Malignant reticulosis in infants occurs in children under 3 years of age, with clinical manifestations including fever, otitis media, recurrent bacterial infections, anemia, and bleeding. Additionally, there may be hepatosplenomegaly, widespread painless peripheral lymphadenopathy, osteolytic changes, and seborrheic eczema.

bubble_chart Auxiliary Examination

Eosinophilic granuloma located in the skull generally manifests as osteolytic destruction of both the inner and outer tables, with the bone appearing as if it has been excavated, without surrounding sclerosis or bone membrane reaction. Its appearance resembles a map, hence it is referred to as "map skull."

In the spine, due to pathological fracture, the vertebral body becomes partially compressed into a wedge shape, and eventually completely compressed, leaving only the cortical margins at the top and bottom, with reduced vertebral height but no horizontal spread. The intervertebral spaces above and below remain unchanged, and spontaneous fusion between vertebral bodies does not occur. Occasionally, a spindle-shaped soft tissue mass may appear beside the vertebra, with increased density of the affected vertebra, presenting as a disc shape. Therefore, the typical X-ray appearance of eosinophilic granuloma in the spine is often described as a flat vertebra, resembling vertebral chondropathy.

When diagnosing eosinophilic granuloma of the bone based on X-ray findings of a flat vertebra, caution should be exercised. The diagnosis should meet the following criteria: (1) only one vertebra is involved; (2) the intervertebral spaces above and below the affected vertebra are normal; (3) the density of the compressed vertebra is uniform. The pulmonary X-ray findings resemble bronchitis or bronchiectasis, with diffuse reticulonodular infiltrates in the lungs, radiating densely from the hilum in fine streaks, and diffuse claw-like shadows, with severe cases presenting a honeycomb pattern, and enlarged and densely textured hila.

bubble_chart Treatment Measures

For single lesions, curettage alone can achieve the goal of treatment. If the lesion is large, bone grafting can be performed after thorough curettage, or low-dose radiation therapy (3-6 Gy) can be administered. In children with vertebral lesions, the height of the flattened vertebra can be restored to varying degrees after radiation therapy. Radiation therapy may injure the bone marrow, so its use should be carefully considered.
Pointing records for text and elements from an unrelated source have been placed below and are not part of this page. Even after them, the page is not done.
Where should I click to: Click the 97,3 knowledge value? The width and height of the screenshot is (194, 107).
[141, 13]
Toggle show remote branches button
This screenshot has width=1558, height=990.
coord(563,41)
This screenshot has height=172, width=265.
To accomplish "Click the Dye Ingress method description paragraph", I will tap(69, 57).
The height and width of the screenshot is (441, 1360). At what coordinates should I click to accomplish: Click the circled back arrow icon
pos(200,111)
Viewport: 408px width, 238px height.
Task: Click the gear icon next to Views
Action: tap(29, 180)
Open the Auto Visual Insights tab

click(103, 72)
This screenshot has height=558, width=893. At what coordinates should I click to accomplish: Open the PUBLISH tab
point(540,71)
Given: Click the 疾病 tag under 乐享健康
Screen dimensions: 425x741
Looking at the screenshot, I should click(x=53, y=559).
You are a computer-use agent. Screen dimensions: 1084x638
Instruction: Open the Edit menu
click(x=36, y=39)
For yellow tumor diseases and infantile malignant reticulosis, radiation therapy can be used to repair and harden the areas of cranial destruction. Irradiating the orbital area can cause the protruding eyeball to recede, and irradiating the sella turcica area can repair the destruction and improve symptoms.

For patients with diabetes insipidus, the administration of pituitary hormones can reduce urine volume and improve urine specific gravity.
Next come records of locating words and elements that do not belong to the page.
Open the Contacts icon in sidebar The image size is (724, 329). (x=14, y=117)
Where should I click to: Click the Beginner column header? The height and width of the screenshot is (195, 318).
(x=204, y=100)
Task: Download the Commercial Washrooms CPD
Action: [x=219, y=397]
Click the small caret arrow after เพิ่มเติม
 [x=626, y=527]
For diffuse eosinophilic granuloma, vincristine can be administered intravenously at 10 mg every 3 weeks for a total of 8.5 months.
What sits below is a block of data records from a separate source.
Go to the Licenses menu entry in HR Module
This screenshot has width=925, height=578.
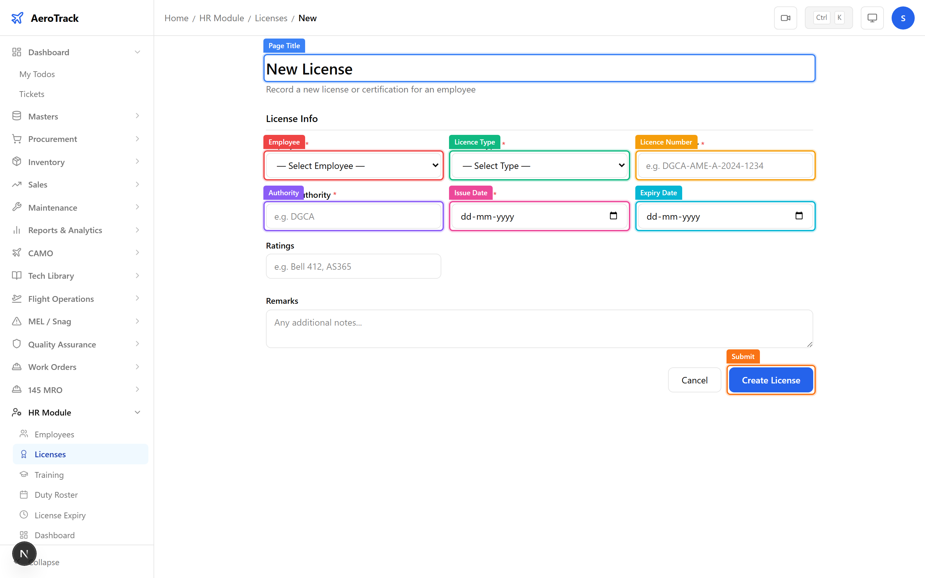[x=50, y=454]
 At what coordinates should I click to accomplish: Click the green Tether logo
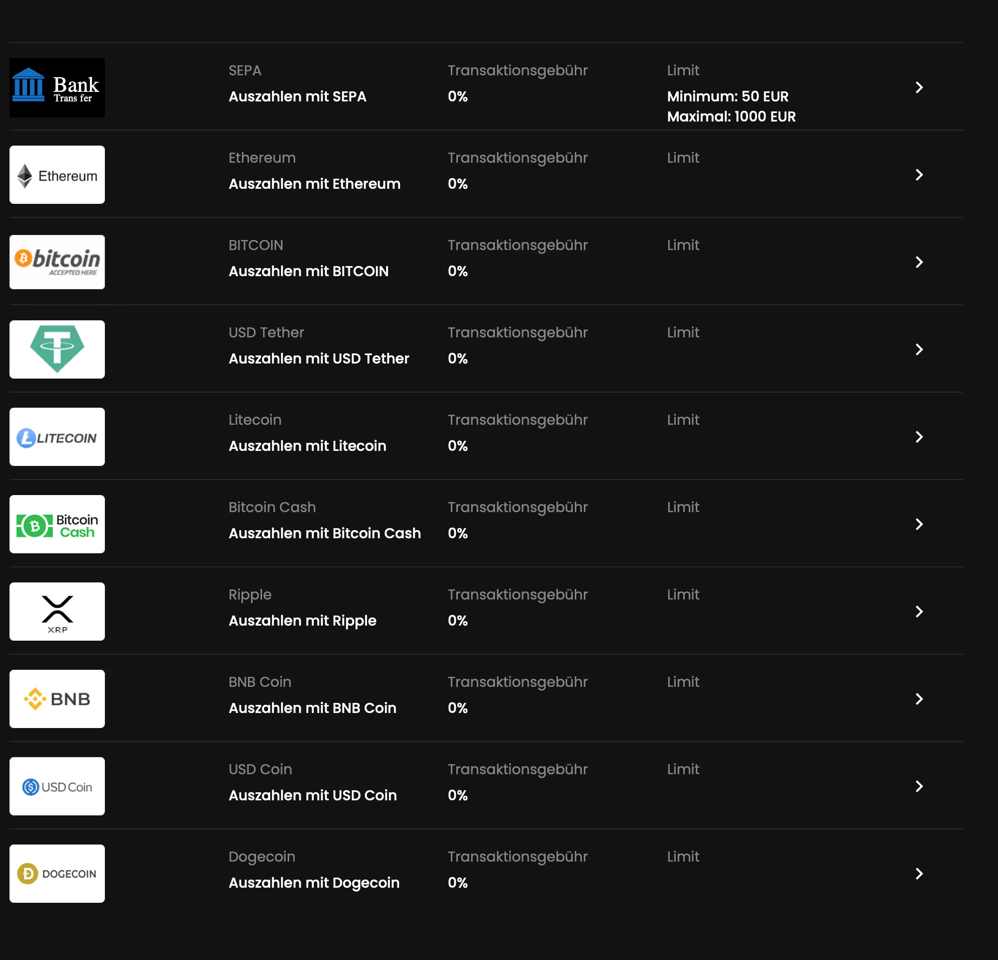click(x=57, y=349)
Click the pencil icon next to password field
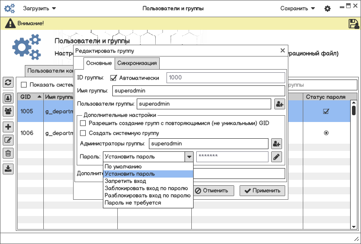361x244 pixels. click(x=276, y=157)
Some authors suggest that if corticosteroids are ineffective for yellow tumor diseases and infantile malignant reticulosis, nitrogen mustard or methotrexate can be administered to temporarily improve symptoms. Multiple small transfusions of fresh whole blood can correct anemia.

bubble_chart Prognosis

Children under 5 years old with a single lesion, if the lesion does not continue to expand within the first 6 to 12 months and no new lesions are found in other areas, generally have a better prognosis. If anemia or hepatosplenomegaly occurs during the course of the disease, it often indicates a worsening condition. The prognosis for infantile malignant reticulosis is poor; long-term survivors are rare, and if there are concurrent lung lesions, the mortality rate is high.